= Richard Leslie (priest) =

Anglican priest (died 1804)

Richard Leslie (born after 1744, died Madras, India, 28 June 1804) was an Anglican priest in Ireland and India in the 18th century.

Leslie was born in Derry, one of the numerous children of James Leslie, Bishop of Limerick, Ardfert and Aghadoe and Joyce Lyster, and grew up at Tarbert, County Kerry. Sir Edward Leslie, 1st and last Baronet of Tarbert, was his eldest brother. He was educated at Trinity College, Dublin. He was Archdeacon of Aghadoe from 1769 to 1790, when he was removed as an absentee.

As a young clergyman, he seems to have led an unsettled and extravagant lifestyle, and spent some time in a debtors' prison. He served for some years as a chaplain in the Royal Navy.

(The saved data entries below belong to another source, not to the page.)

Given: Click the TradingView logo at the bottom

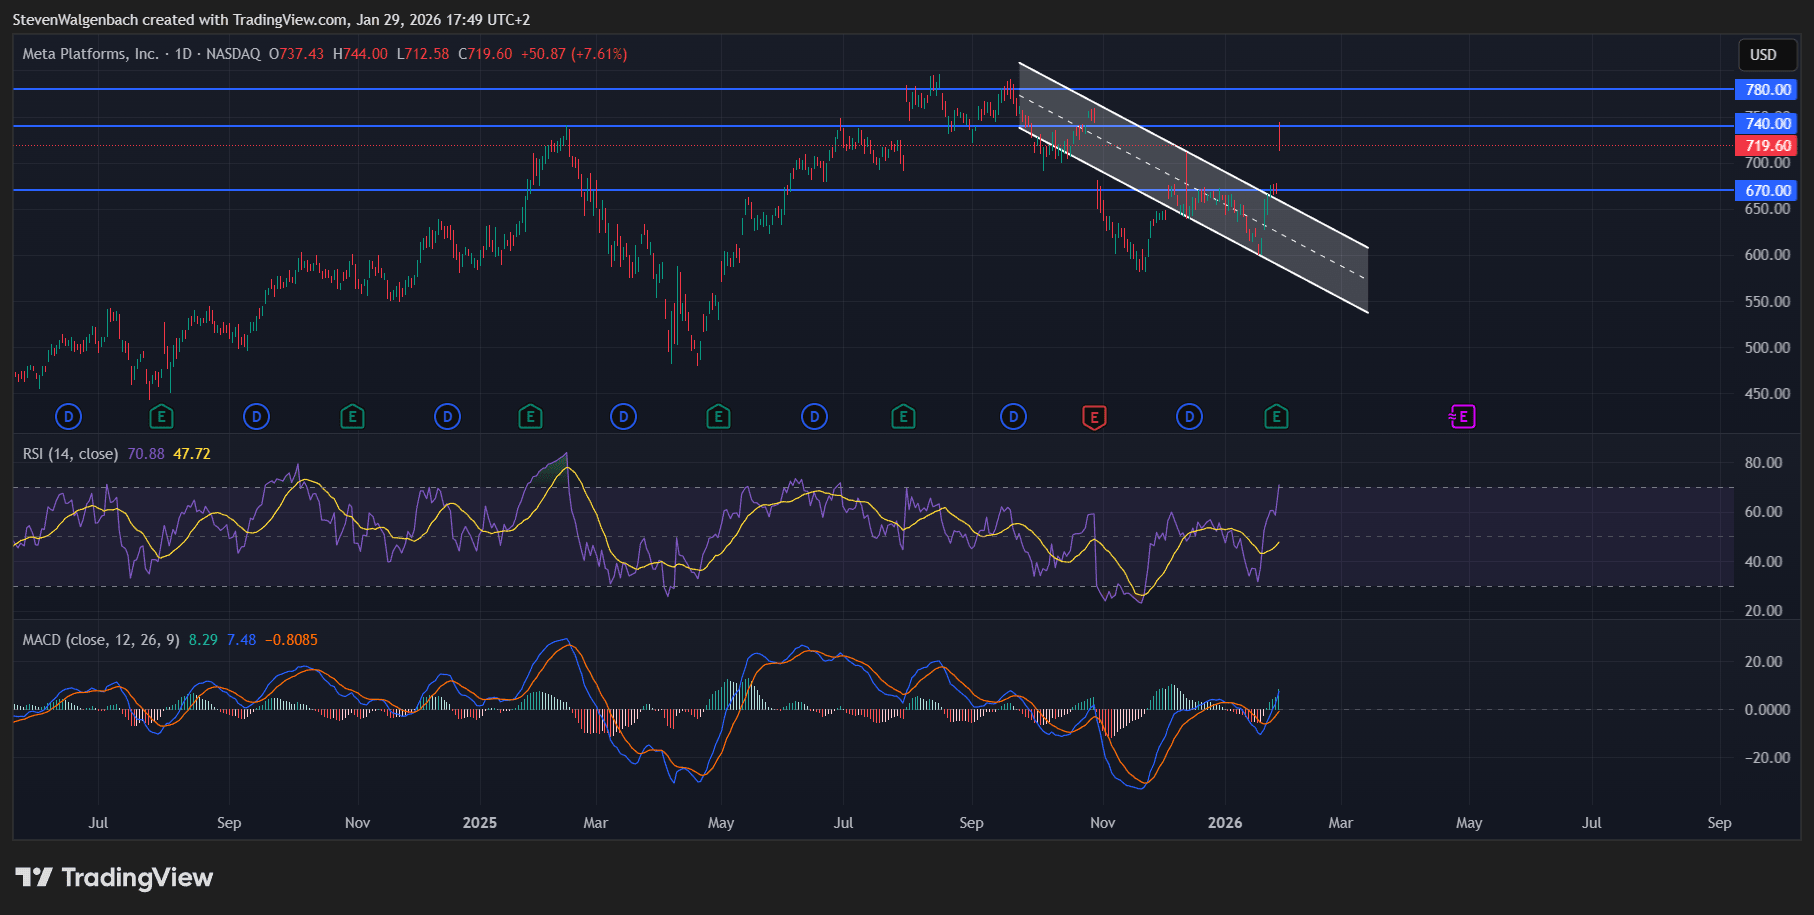Looking at the screenshot, I should click(x=115, y=878).
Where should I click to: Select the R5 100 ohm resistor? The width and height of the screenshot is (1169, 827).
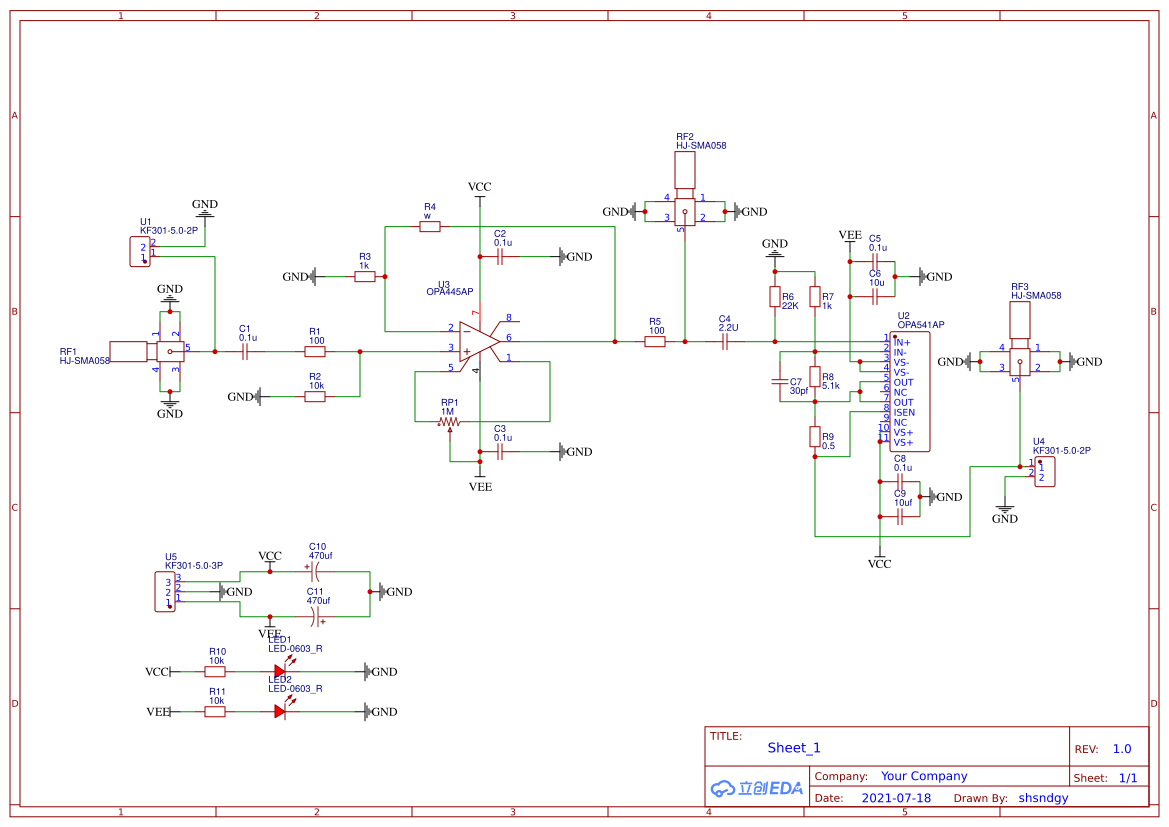pyautogui.click(x=655, y=342)
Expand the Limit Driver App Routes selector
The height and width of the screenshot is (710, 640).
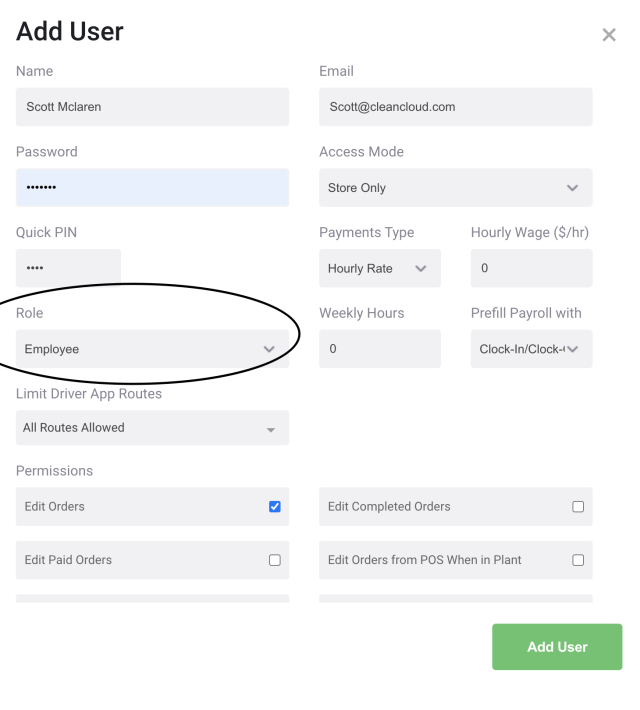point(152,428)
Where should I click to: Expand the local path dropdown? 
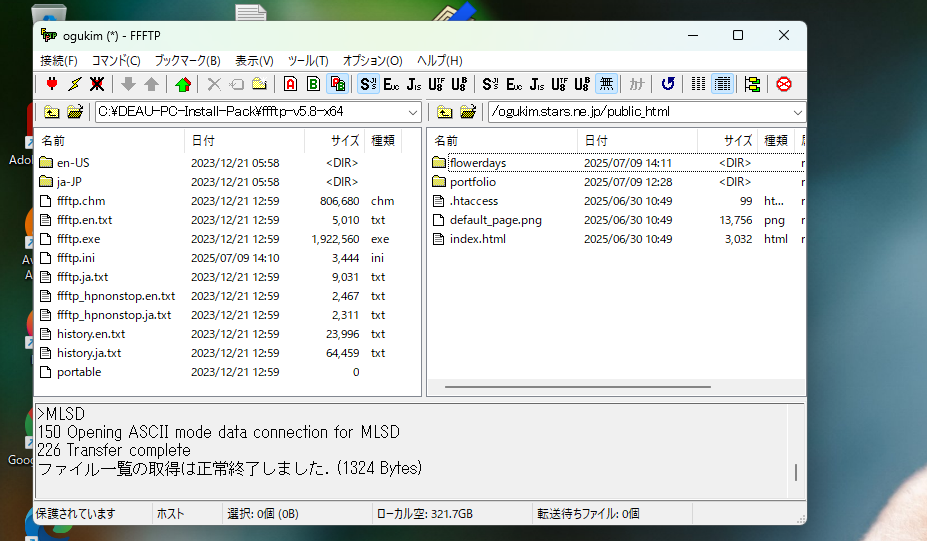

He neglected his duties as Archdeacon to the point where he was deprived for non-attendance.

Thereafter he settled in India, ministering to the employees of the East India Company. In contrast to his rather unsatisfactory early career, he became a conscientious and much-loved pastor during his years in India. He died of a stroke in Madras in the summer of 1804. His tomb in Madras Cathedral was sculpted by John Flaxman in London and shipped to India.